This study aim to investigate the feasibility and the cardiac and lung-sparing value of Deep Inspiration Breath-Hold (DIBH) technique compared to the Free Breathing (FB) technique among left-sided breast cancer patients who underwent chest-wall, level 3±level 1-2 axillary, supraclavicular and the internal mammary nodes (IMN) irradiation.
METHODS
Ten patients who underwent the modified radical mastectomy and were treated with adjuvant radiotherapy
were included in this study. All patients underwent CT simulation during FB and DIBH. Audiovisual
guidance was used. Target volumes included chest-wall and regional nodes. The treatment plans
and dose-volume histograms that were created on both CT scans were used to compare doses to heart,
ventricle, left anterior descending artery (LAD) and lung.
RESULTS
The mean heart dose was reduced from 6,4 Gy to 3,3 Gy using DIBH technique. Heart V20, V30 and
V40 and maximum dose were significantly decreased in the DIBH plans compared to FB. For LAD
coronary artery, there was a significant reduction in mean dose from 42,5 Gy to 20,5 Gy in DIBH plans.

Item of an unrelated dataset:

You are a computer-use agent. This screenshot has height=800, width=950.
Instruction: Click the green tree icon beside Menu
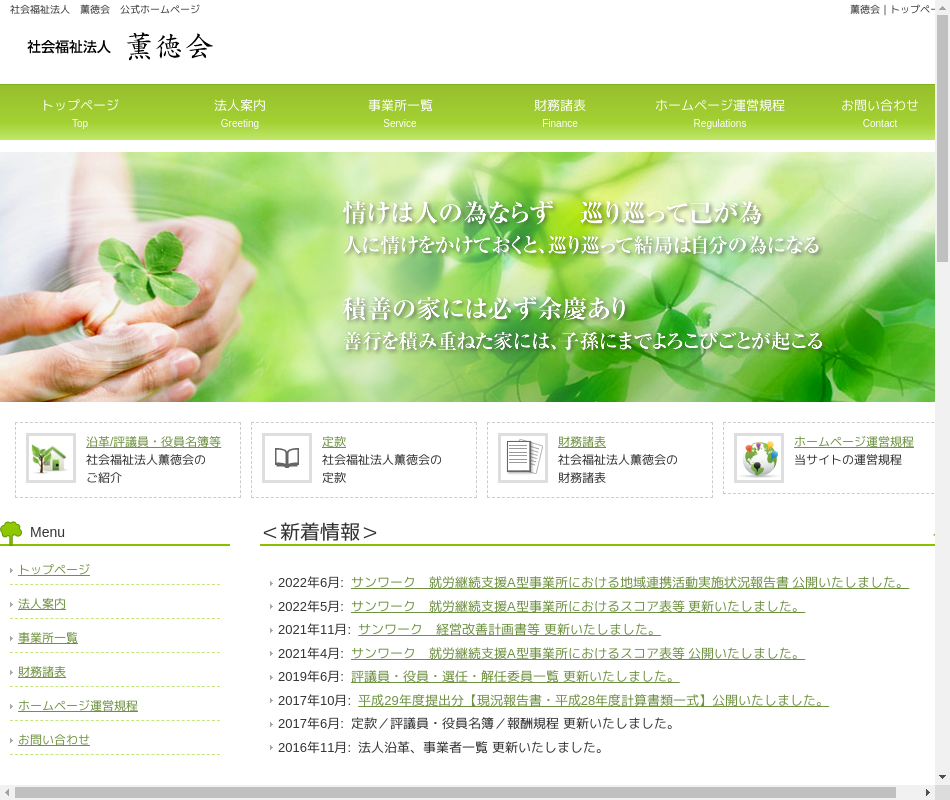pos(11,532)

There was a significant reduction in mean dose to the ipsilateral lung (ilung); V5, V10, V20 in DIBH
plans.
CONCLUSION
Patients with locally advanced left-sided breast cancer require additional attention to improve heart
and lung sparing to reduce late cardiovascular events and secondary cancer risks. DIBH technique led
to significant reductions in heart, ventricle, LAD, left lung DVH parameters without compromising the
dose coverage to PTV in patients treated with chest-wall and lymphatic irradiation, including IMN.